Mesoblast stem cell trial gets ethics approval

By Ruth Beran
Friday, 23 September, 2005

Adult stem cell specialist Mesoblast (ASX:MSB) has received ethics approval to commence its first human orthopaedic trial.

The Royal Melbourne Hospital's Human Research Ethics Committee has approved a pilot trial of up to ten patients suffering from non-union of long bone fractures to test safety of Mesoblast's adult stem cell technology.

Mesoblast uses proprietary technology to extract purified mesenchymal precursor cells from bone marrow.

"They're cultured into a significant number of batches that can be frozen and immediately available at any point in time to an orthopaedic surgeon who undertakes a surgical procedure to repair a broken bone," said Mesoblast executive chairman Michael Spooner.

The expanded stem cells are then implanted into the affected area of each patient.

"Preclinical studies have already shown that Mesoblast's specialist adult stem cell technology can generate new bone growth and new blood vessels.
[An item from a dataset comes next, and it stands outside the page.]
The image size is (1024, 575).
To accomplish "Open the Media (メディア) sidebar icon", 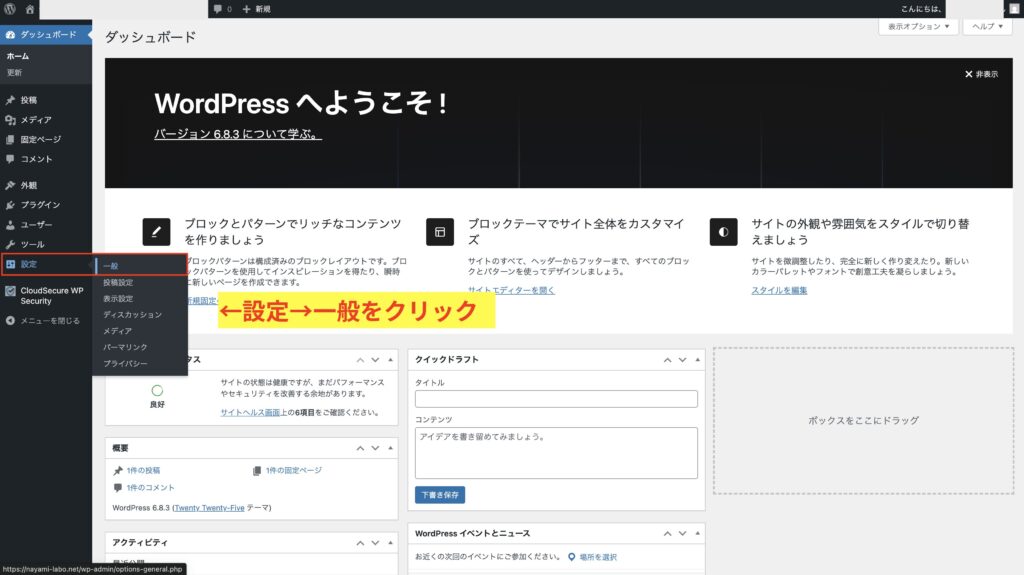I will pyautogui.click(x=10, y=120).
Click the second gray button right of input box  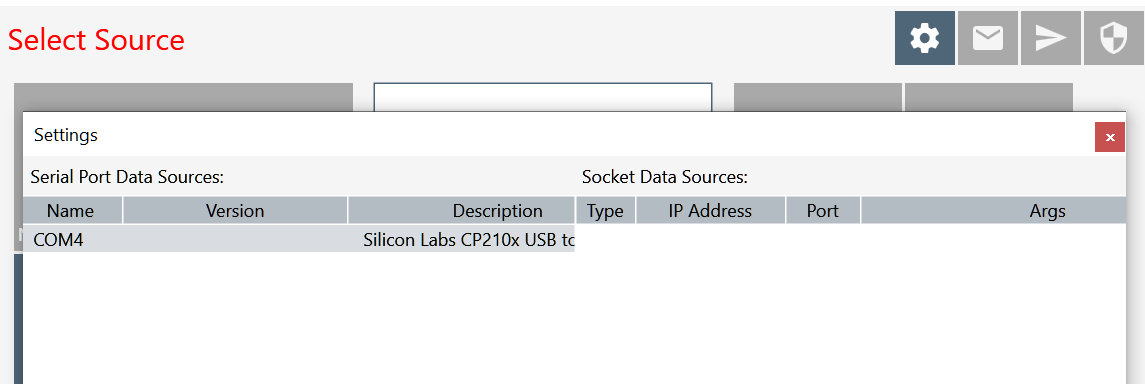point(989,97)
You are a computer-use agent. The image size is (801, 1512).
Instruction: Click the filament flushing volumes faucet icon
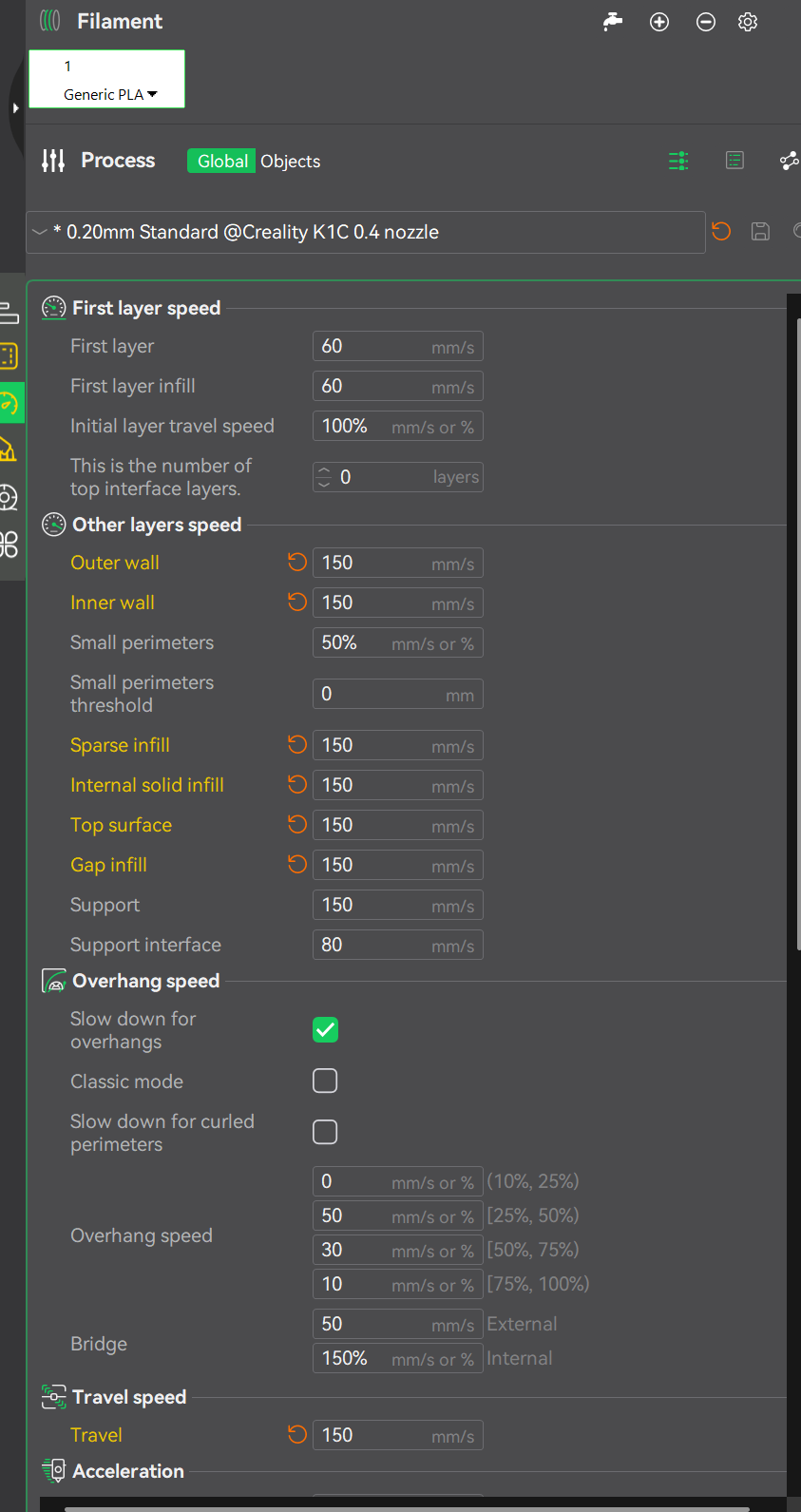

Both these outcomes appear to occur rapidly without the need for additional surgical procedures and painful bone grafts," said the pilot trial's principal medical investigator Prof Stephen in a statement.

Recruitment of the first patients is anticipated in the near future and the clinical trial is expected to commence in around eight to ten weeks. This includes a period of time for harvesting, culturing and expanding the patients' own stem cells at the Peter MacCallum Cancer Institute's cell therapies department, under Good Manufacturing Practice (GMP) conditions.

"We ultimately see this as being a product that's commercially available, that provides a regenerative process to heal a bone and for those patients to regain mobility, not have the pain they have, and having full function of their affected limbs," said Spooner.

Mesoblast has already received ethics approval for a phase I human trial at Newcastle's John Hunter Hospital for patients with multi-coronary vessel disease which is expected to commence in eight to ten weeks as well, said Spooner. A series of large animal dose-escalation studies for long bone fractures and intervertebral spinal fusion is also underway at the Colorado State University, USA.